Guna melengkapi keempat struktur Siri’ tersebut maka Pacce atau Pesse menduduki satu tempat, sehingga membentuk suatu budaya (karakter) yang dikenal dengan sebutan Siri’ Na Pacce.
Penyebaran Islam
Pada awal abad ke-17, datang penyiar agama Islam dari Minangkabau atas perintah Sultan Iskandar Muda dari Aceh. Mereka adalah Abdul Makmur (Datuk ri Bandang) yang mengislamkan Gowa dan Tallo, Suleiman (Datuk Patimang) menyebarkan Islam di Luwu, dan Nurdin Ariyani (Datuk ri Tiro) yang menyiarkan Islam di Bulukumba.
Mata pencarian
Karena masyarakat Bugis tersebar di dataran rendah yang subur dan pesisir, maka kebanyakan dari masyarakat Bugis hidup sebagai petani dan nelayan. Mata pencaharian lain yang diminati orang Bugis adalah pedagang. Selain itu masyarakat Bugis juga mengisi birokrasi pemerintahan dan menekuni bidang pendidikan.
Perompak
Sejak Perjanjian Bongaya yang menyebabkan jatuhnya Makassar ke tangan kolonial Belanda, orang-orang Bugis dianggap sebagai sekutu bebas pemerintahan Belanda yang berpusat di Batavia. Jasa yang diberikan oleh Arung Palakka, seorang Bugis asal Bone kepada pemerintah Belanda, menyebabkan diperolehnya kebebasan bergerak lebih besar kepada masyarakat Bugis.

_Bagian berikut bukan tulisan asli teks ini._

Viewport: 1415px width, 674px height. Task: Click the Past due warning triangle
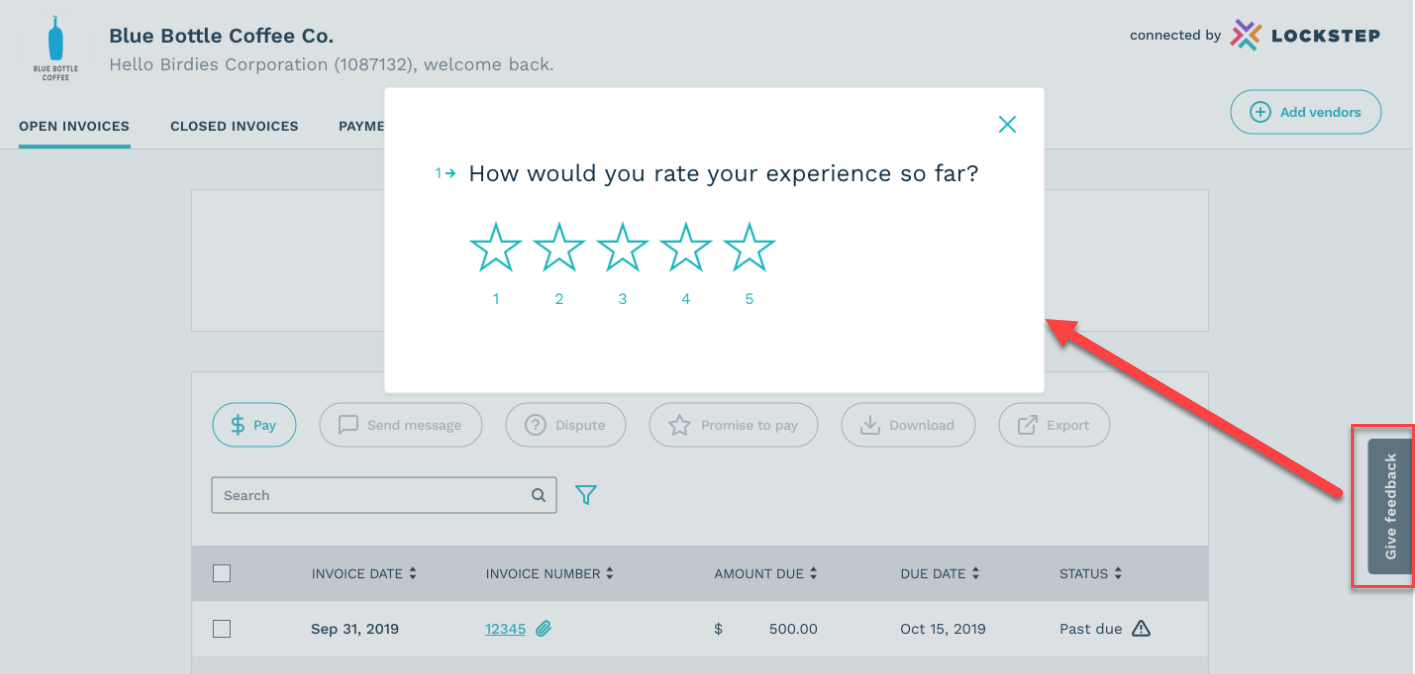1141,629
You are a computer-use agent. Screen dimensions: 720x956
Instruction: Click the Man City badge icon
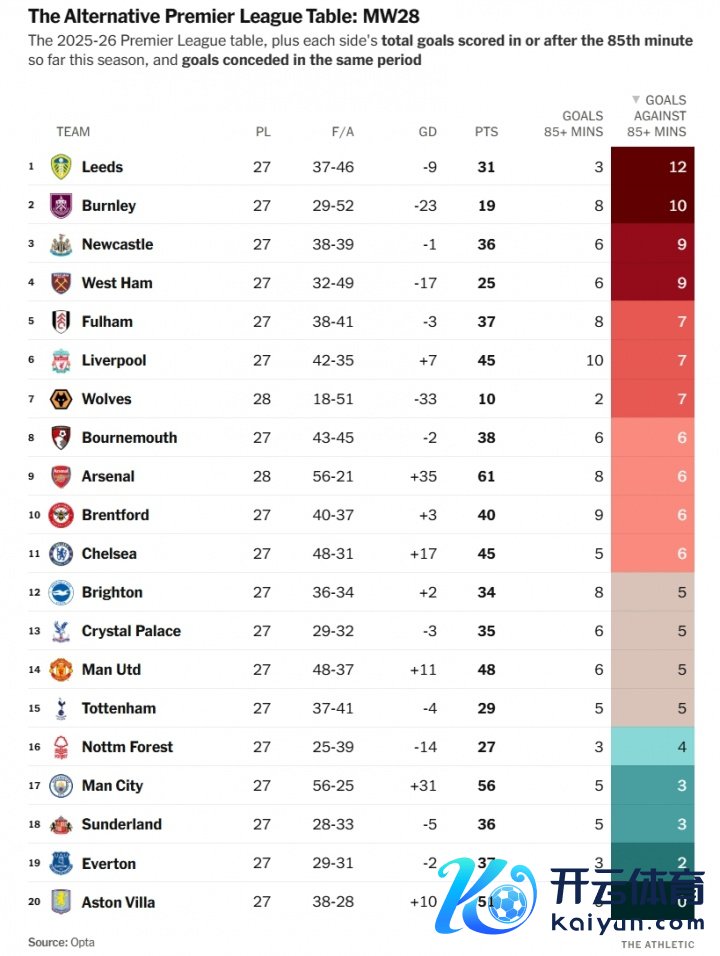[61, 786]
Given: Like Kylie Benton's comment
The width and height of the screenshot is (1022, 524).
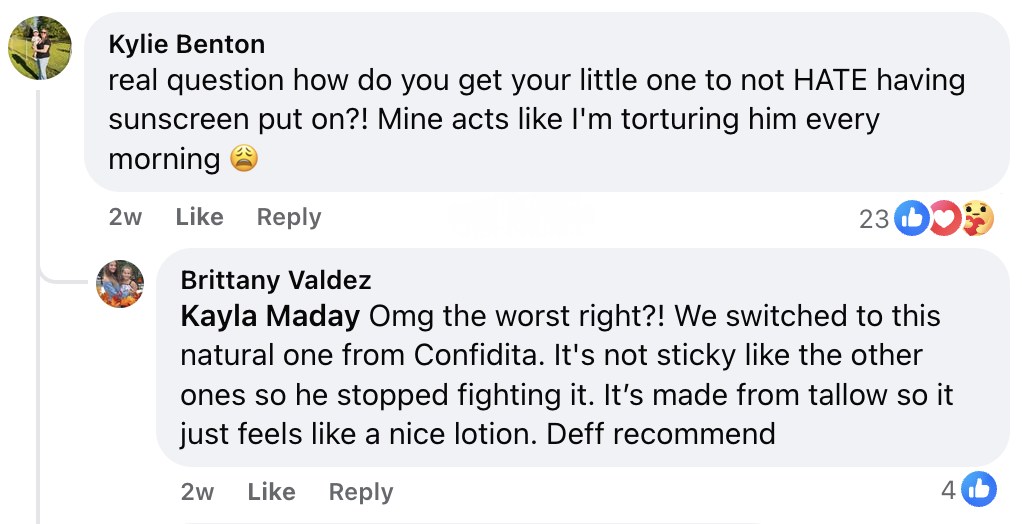Looking at the screenshot, I should (x=199, y=217).
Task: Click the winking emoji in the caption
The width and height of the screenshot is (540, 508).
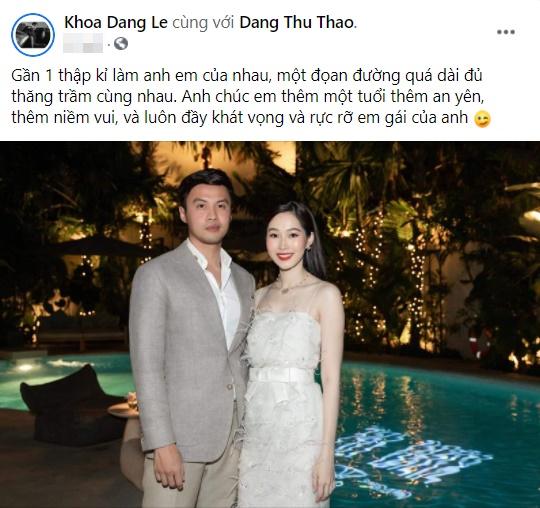Action: (482, 119)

Namun kebebasan ini disalahagunakan Bugis untuk menjadi perompak yang mengganggu jalur niaga Nusantara bagian timur.
Armada perompak Bugis merambah seluruh Kepulauan Indonesia. Mereka bercokol di dekat Samarinda dan menolong sultan-sultan Kalimantan di pantai barat dalam perang-perang internal mereka. Perompak-perompak ini menyusup ke Kesultanan Johor dan mengancam Belanda di benteng Malaka.
Serdadu bayaran
Selain sebagai perompak, karena jiwa merantau dan loyalitasnya terhadap persahabatan orang-orang Bugis terkenal sebagai serdadu bayaran. Orang-orang Bugis sebelum konflik terbuka dengan Belanda mereka salah satu serdadu Belanda yang setia. Mereka banyak membantu Belanda, yakni saat pengejaran Trunojoyo di Jawa Timur, penaklukan pedalaman Minangkabau melawan pasukan Paderi, serta membantu orang-orang Eropa ketika melawan Ayuthaya di Thailand. Orang-orang Bugis juga terlibat dalam perebutan kekuasaan dan menjadi serdadu bayaran Kesultanan Johor, ketika terjadi perebutan kekuasaan melawan para pengelana Minangkabau pimpinan Raja Kecil.
Bugis perantauan
Kepiawaian suku Bugis dalam mengarungi samudra cukup dikenal luas, dan wilayah perantauan mereka pun hingga Malaysia, Filipina, Brunei, Thailand, Australia, Madagaskardan Afrika Selatan. Bahkan, di pinggiran kota Cape Town, Afrika Selatan terdapat sebuah suburb yang bernama Maccassar, sebagai tanda penduduk setempat mengingat tanah asal nenek moyang mereka.
Penyebab merantau
Konflik antara kerajaan Bugis dan Makassar serta konflik sesama kerajaan Bugis pada abad ke-16, 17, 18 dan 19, menyebabkan tidak tenangnya daerah Sulawesi Selatan. Hal ini menyebabkan banyaknya orang Bugis bermigrasi terutama di daerah pesisir. Selain itu budaya merantau juga didorong oleh keinginan.